Problem set:
a - In the interview text, which press published Boats in a Storm, and in what month and year?
b - Reproduce the interview text word for word, starting at "Here at YLS, it" and ending at "others that year.".

Page text:
○ ○ ○ ○ ○
5 Questions with Kalyani Ramnath LLM ‘10

July 10, 2024

Kalyani Ramnath LLM ‘10 is an assistant professor at Columbia University and a historian of modern South Asia. Her first book, Boats in a Storm: Law, Migration, and Decolonization in South and Southeast Asia 1942–1962 was published in August 2023 by Stanford University Press.

Can you tell me a little bit about your background and the trajectory of your career?

My childhood was spent in Kerala in India. I moved away to Bengaluru for college, and did my undergrad at the National Law School of India University (NLSIU) NLSIU has an integrated five year program that is built around an interdisciplinary law and liberal arts curriculum. Students took classes in history, sociology, and economics before studying tax, contract, and corporate law. In the final year of law school, I had the chance to be a teaching assistant for my legal history professor, VS Elizabeth. I enjoyed doing that so much that I decided to apply to graduate school to carry out advanced legal research and figure out a way to be a law professor. I applied to and was accepted into the Yale Law School’s Masters in Law program, well-known for supporting law teaching as a career. 

Here at YLS, it was a heady feeling to be part of a community of legal academics. At the same time, I explored course offerings beyond YLS. South Asian Studies Council was, in particular, was so valuable. K. Sivaramakrishnan ran a year-long South Asian Studies reading group which was open to students from all disciplines. I remember we read Anupama Rao’s The Caste Question and Ritu Birla’s Stages of Capital among others that year. 

After completing my LLM I went back to India to teach at NLSIU. I taught legal history for two years, and was relieved to note that my interest in a teaching career had not wavered. I then applied to graduate school for a Ph.D. in History at Princeton with Gyan Prakash, Hendrik Hartog, and Bhavani Raman (now at University of Toronto), who were training some of the finest South Asia legal historians. I began exploring a dissertation idea that would be about south India – where I grew up – but that placed its history in a regional and global context as also a project that would benefit from my legal training. That was the beginning of what became Boats in a Storm. The dissertation-to-book conversations took place during a postdoctoral position at Harvard University with Emma Rothschild and Sunil Amrith. That time spent thinking about the book was transformative.
○ ○ ○ ○ ○
Information supplied:
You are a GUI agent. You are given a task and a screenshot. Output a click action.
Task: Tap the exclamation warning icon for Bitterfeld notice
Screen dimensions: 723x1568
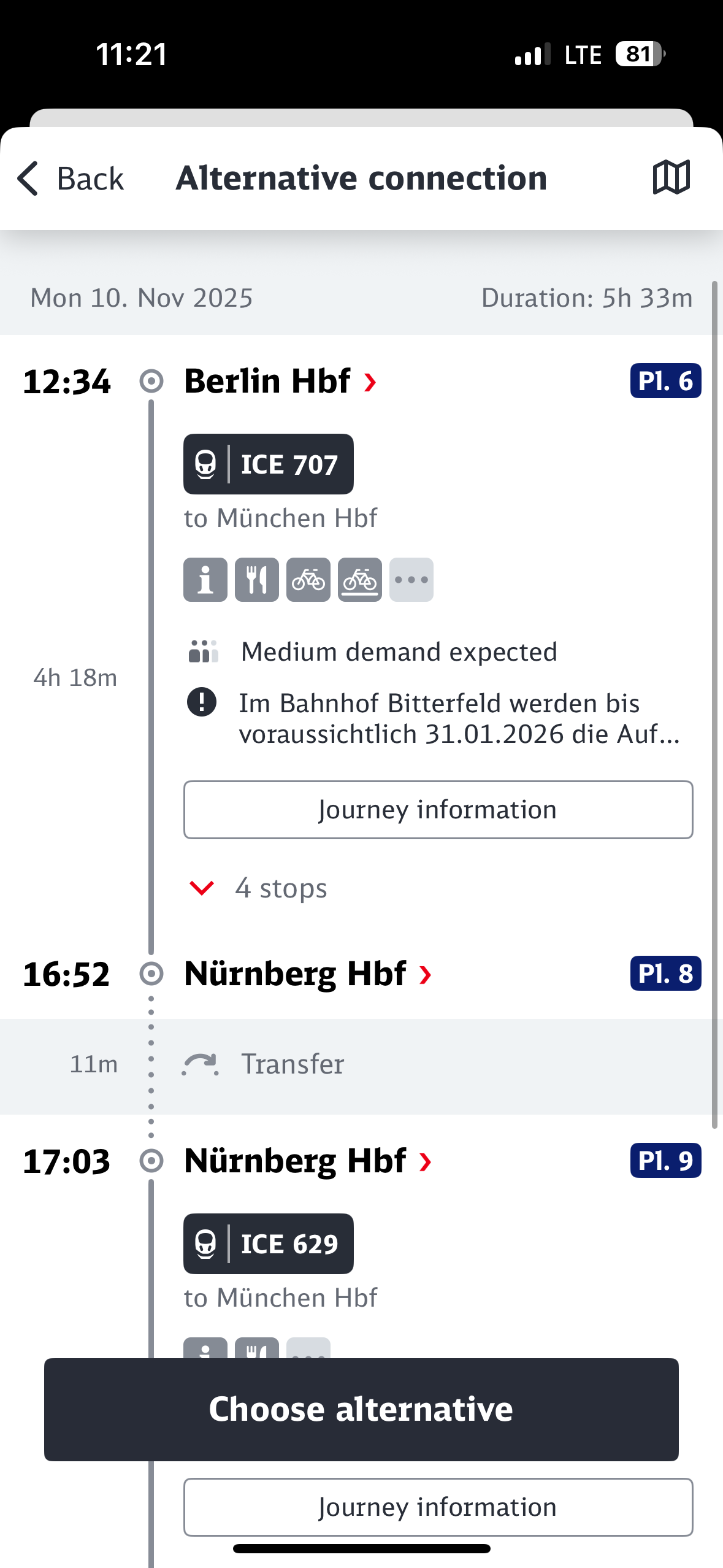pyautogui.click(x=202, y=702)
○ ○ ○ ○ ○
Written responses:
a - Stanford University Press published it in August 2023.

b -
Here at YLS, it was a heady feeling to be part of a community of legal academics. At the same time, I explored course offerings beyond YLS. South Asian Studies Council was, in particular, was so valuable. K. Sivaramakrishnan ran a year-long South Asian Studies reading group which was open to students from all disciplines. I remember we read Anupama Rao’s The Caste Question and Ritu Birla’s Stages of Capital among others that year.